■ WORK TO COMPLETE:
Each record should be copied exactly, and none of them omitted.

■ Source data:
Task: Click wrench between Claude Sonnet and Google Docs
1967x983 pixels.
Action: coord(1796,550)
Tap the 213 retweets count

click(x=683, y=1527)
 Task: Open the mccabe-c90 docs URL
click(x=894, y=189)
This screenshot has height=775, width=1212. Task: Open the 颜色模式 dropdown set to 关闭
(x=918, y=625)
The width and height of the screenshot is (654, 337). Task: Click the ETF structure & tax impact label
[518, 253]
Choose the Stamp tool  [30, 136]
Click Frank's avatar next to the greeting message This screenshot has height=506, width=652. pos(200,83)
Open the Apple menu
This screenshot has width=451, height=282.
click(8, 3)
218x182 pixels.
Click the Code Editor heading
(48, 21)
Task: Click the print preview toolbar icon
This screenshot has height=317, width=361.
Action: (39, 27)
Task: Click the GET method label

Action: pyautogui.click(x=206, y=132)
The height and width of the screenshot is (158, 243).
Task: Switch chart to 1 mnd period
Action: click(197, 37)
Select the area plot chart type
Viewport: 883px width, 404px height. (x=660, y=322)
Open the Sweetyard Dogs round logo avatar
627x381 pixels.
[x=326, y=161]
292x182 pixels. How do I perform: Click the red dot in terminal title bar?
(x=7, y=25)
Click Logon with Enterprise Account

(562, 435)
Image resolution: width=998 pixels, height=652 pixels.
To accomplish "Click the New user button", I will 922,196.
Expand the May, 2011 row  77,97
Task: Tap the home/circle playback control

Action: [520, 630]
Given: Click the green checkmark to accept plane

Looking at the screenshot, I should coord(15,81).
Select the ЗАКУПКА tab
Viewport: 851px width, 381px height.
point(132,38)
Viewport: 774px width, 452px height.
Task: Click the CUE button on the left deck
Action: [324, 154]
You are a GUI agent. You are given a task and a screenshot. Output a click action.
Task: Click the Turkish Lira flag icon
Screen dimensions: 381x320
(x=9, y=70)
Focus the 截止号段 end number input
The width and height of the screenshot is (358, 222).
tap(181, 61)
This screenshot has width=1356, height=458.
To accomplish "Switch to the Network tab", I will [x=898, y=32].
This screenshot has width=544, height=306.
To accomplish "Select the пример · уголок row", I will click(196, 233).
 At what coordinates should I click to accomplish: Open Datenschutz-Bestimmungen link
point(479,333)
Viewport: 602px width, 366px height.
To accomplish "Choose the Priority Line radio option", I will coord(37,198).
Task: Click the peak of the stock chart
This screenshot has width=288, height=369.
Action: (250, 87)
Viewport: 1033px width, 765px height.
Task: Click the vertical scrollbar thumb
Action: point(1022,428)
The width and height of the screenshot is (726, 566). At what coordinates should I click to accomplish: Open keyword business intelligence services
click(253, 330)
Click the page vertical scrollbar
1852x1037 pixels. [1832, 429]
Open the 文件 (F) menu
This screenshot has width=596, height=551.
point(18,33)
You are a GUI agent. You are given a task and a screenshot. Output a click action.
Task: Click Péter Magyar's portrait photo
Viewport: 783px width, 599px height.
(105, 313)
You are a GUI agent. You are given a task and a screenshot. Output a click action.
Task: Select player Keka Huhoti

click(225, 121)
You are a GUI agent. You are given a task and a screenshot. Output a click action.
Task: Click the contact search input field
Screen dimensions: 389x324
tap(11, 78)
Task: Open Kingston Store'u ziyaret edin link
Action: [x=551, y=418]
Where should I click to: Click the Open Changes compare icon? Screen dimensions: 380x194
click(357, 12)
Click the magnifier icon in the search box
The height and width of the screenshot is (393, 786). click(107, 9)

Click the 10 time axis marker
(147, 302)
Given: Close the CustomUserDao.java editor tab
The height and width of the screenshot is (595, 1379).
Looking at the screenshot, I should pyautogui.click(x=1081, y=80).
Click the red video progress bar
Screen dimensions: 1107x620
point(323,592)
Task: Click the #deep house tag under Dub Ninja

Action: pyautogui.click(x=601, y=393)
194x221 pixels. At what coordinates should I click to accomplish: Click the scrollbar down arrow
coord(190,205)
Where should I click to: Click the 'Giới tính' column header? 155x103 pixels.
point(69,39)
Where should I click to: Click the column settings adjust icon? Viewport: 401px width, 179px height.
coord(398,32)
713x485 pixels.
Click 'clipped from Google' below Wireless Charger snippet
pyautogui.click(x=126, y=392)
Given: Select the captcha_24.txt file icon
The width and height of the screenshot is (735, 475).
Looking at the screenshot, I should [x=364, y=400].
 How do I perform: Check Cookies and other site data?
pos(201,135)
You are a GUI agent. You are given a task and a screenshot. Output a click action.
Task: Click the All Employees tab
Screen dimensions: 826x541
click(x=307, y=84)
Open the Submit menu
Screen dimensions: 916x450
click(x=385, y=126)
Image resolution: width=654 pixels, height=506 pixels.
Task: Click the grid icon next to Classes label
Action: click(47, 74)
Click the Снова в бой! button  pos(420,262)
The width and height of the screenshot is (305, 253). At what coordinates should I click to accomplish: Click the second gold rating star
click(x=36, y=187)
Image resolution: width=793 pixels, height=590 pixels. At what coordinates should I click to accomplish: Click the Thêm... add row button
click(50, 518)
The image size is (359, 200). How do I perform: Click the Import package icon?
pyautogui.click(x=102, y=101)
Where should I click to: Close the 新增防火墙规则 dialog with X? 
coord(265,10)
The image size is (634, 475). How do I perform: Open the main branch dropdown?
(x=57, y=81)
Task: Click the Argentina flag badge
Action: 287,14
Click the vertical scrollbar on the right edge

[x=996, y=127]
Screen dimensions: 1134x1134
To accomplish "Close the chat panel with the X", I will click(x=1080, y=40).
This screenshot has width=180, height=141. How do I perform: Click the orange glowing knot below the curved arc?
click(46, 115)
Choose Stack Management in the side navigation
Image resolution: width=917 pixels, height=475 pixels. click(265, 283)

■ TASK ANSWER:
Task: Click wrench between Claude Sonnet and Google Docs
1967x983 pixels.
Action: coord(1796,550)
Tap the 213 retweets count

click(x=683, y=1527)
 Task: Open the mccabe-c90 docs URL
click(x=894, y=189)
This screenshot has height=775, width=1212. Task: Open the 颜色模式 dropdown set to 关闭
(x=918, y=625)
The width and height of the screenshot is (654, 337). Task: Click the ETF structure & tax impact label
[518, 253]
Choose the Stamp tool  [30, 136]
Click Frank's avatar next to the greeting message This screenshot has height=506, width=652. pos(200,83)
Open the Apple menu
This screenshot has width=451, height=282.
click(8, 3)
218x182 pixels.
Click the Code Editor heading
(48, 21)
Task: Click the print preview toolbar icon
This screenshot has height=317, width=361.
Action: (39, 27)
Task: Click the GET method label

Action: pyautogui.click(x=206, y=132)
The height and width of the screenshot is (158, 243).
Task: Switch chart to 1 mnd period
Action: click(197, 37)
Select the area plot chart type
Viewport: 883px width, 404px height. (x=660, y=322)
Open the Sweetyard Dogs round logo avatar
627x381 pixels.
[x=326, y=161]
292x182 pixels. How do I perform: Click the red dot in terminal title bar?
(x=7, y=25)
Click Logon with Enterprise Account

(562, 435)
Image resolution: width=998 pixels, height=652 pixels.
To accomplish "Click the New user button", I will 922,196.
Expand the May, 2011 row  77,97
Task: Tap the home/circle playback control

Action: [520, 630]
Given: Click the green checkmark to accept plane

Looking at the screenshot, I should coord(15,81).
Select the ЗАКУПКА tab
Viewport: 851px width, 381px height.
point(132,38)
Viewport: 774px width, 452px height.
Task: Click the CUE button on the left deck
Action: [324, 154]
You are a GUI agent. You are given a task and a screenshot. Output a click action.
Task: Click the Turkish Lira flag icon
Screen dimensions: 381x320
(x=9, y=70)
Focus the 截止号段 end number input
The width and height of the screenshot is (358, 222).
tap(181, 61)
This screenshot has width=1356, height=458.
To accomplish "Switch to the Network tab", I will [x=898, y=32].
This screenshot has width=544, height=306.
To accomplish "Select the пример · уголок row", I will click(196, 233).
 At what coordinates should I click to accomplish: Open Datenschutz-Bestimmungen link
point(479,333)
Viewport: 602px width, 366px height.
To accomplish "Choose the Priority Line radio option", I will coord(37,198).
Task: Click the peak of the stock chart
This screenshot has width=288, height=369.
Action: (250, 87)
Viewport: 1033px width, 765px height.
Task: Click the vertical scrollbar thumb
Action: point(1022,428)
The width and height of the screenshot is (726, 566). At what coordinates should I click to accomplish: Open keyword business intelligence services
click(253, 330)
Click the page vertical scrollbar
1852x1037 pixels. [1832, 429]
Open the 文件 (F) menu
This screenshot has width=596, height=551.
point(18,33)
You are a GUI agent. You are given a task and a screenshot. Output a click action.
Task: Click Péter Magyar's portrait photo
Viewport: 783px width, 599px height.
(105, 313)
You are a GUI agent. You are given a task and a screenshot. Output a click action.
Task: Select player Keka Huhoti

click(225, 121)
You are a GUI agent. You are given a task and a screenshot. Output a click action.
Task: Click the contact search input field
Screen dimensions: 389x324
tap(11, 78)
Task: Open Kingston Store'u ziyaret edin link
Action: [x=551, y=418]
Where should I click to: Click the Open Changes compare icon? Screen dimensions: 380x194
click(357, 12)
Click the magnifier icon in the search box
The height and width of the screenshot is (393, 786). click(107, 9)

Click the 10 time axis marker
(147, 302)
Given: Close the CustomUserDao.java editor tab
The height and width of the screenshot is (595, 1379).
Looking at the screenshot, I should pyautogui.click(x=1081, y=80).
Click the red video progress bar
Screen dimensions: 1107x620
point(323,592)
Task: Click the #deep house tag under Dub Ninja

Action: pyautogui.click(x=601, y=393)
194x221 pixels. At what coordinates should I click to accomplish: Click the scrollbar down arrow
coord(190,205)
Where should I click to: Click the 'Giới tính' column header? 155x103 pixels.
point(69,39)
Where should I click to: Click the column settings adjust icon? Viewport: 401px width, 179px height.
coord(398,32)
713x485 pixels.
Click 'clipped from Google' below Wireless Charger snippet
pyautogui.click(x=126, y=392)
Given: Select the captcha_24.txt file icon
The width and height of the screenshot is (735, 475).
Looking at the screenshot, I should [x=364, y=400].
 How do I perform: Check Cookies and other site data?
pos(201,135)
You are a GUI agent. You are given a task and a screenshot. Output a click action.
Task: Click the All Employees tab
Screen dimensions: 826x541
click(x=307, y=84)
Open the Submit menu
Screen dimensions: 916x450
click(x=385, y=126)
Image resolution: width=654 pixels, height=506 pixels.
Task: Click the grid icon next to Classes label
Action: click(47, 74)
Click the Снова в бой! button  pos(420,262)
The width and height of the screenshot is (305, 253). At what coordinates should I click to accomplish: Click the second gold rating star
click(x=36, y=187)
Image resolution: width=793 pixels, height=590 pixels. At what coordinates should I click to accomplish: Click the Thêm... add row button
click(50, 518)
The image size is (359, 200). How do I perform: Click the Import package icon?
pyautogui.click(x=102, y=101)
Where should I click to: Close the 新增防火墙规则 dialog with X? 
coord(265,10)
The image size is (634, 475). How do I perform: Open the main branch dropdown?
(x=57, y=81)
Task: Click the Argentina flag badge
Action: 287,14
Click the vertical scrollbar on the right edge

[x=996, y=127]
Screen dimensions: 1134x1134
To accomplish "Close the chat panel with the X", I will click(x=1080, y=40).
This screenshot has width=180, height=141. How do I perform: Click the orange glowing knot below the curved arc?
click(46, 115)
Choose Stack Management in the side navigation
Image resolution: width=917 pixels, height=475 pixels. click(265, 283)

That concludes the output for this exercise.